> [Supplied passage]:
Recently, in the practice of modern construction, considerable attention has been paid to the development of methods for the non-destructive testing of concrete structures. This is primarily due to the increased requirements for the quality of concrete for the construction of new buildings and structures, which is due to the development of monolithic construction technology, as well as an increase in the size and complication of the shape of the structural elements used.
At the same time, the number of structures requiring major repairs is growing every year, which also implies the use of non-destructive testing methods for the rapid assessment of the accident rate and localization of weakened zones that require special attention.
In the practice of examining the state of concrete and reinforced concrete structures, ultrasonic ones occupy the main place among non-destructive methods. Today, portable ultrasonic equipment is used in world practice. It includes ultrasonic tomographs and borehole complexes, which allow studying the propagation of longitudinal, transverse and surface waves in a wide range of ultrasonic frequencies (from 20 to 100 kHz).
Along with ultrasonic methods, when examining concrete and reinforced concrete structures, GPR methods are widely used, which are somewhat inferior to ultrasonic methods in resolution but surpass them in productivity and depth of investigation. The main problem of ultrasonic methods is their low depth of investigation (1.0–1.5 m) during surface surveys and end-to-end sounding. With a higher power of the concrete structure, borehole ultrasonic measurements can be used, but this method can no longer be attributed to non-destructive methods.

> [Provided material]:
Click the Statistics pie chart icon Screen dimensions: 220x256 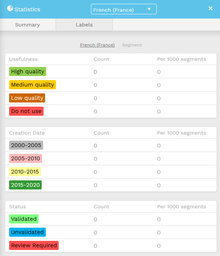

> [Task details]: Continue the passage on non-destructive testing of concrete structures from where it stops. The material isn't needed.

> [Answer to this exercise]:
The complex of geophysical methods, quite successfully used in Russia, includes such wave methods as ultrasonic, acoustic, and ground-penetrating radar. Today, a huge experience has been accumulated in the practical application of these methods for the control of building structures. And many Western countries have adopted and standardized them at the state level.
2.The main tasks solved when examining concrete structures using the GPR method
The list of tasks that can be solved using the GPR method is as follows:
1.) Determination of the thickness of the structure.
2.) Determination of the depth of the reinforcement (thickness of the cover).
3.) Determination of the reinforcement pitch.
4.) Search for areas of reinforced concrete structures where reinforcement corrosion is observed.
5.) Continuity assessment, detection of defects (cracks, cavities, inclusions, etc.) in the concrete structure.
6.) Detection of hidden engineering networks.
7.) Assessment of the contact conditions of the structure with the enclosing soil mass.
These tasks can be solved using high-frequency antennas in the 700-2500 MHz range; in some cases, a 400 MHz frequency antenna can be used.
The most convenient for solving most of the issues are specialized devices – Construction Scans 1700 (2500) 3D+ (Fig. 2).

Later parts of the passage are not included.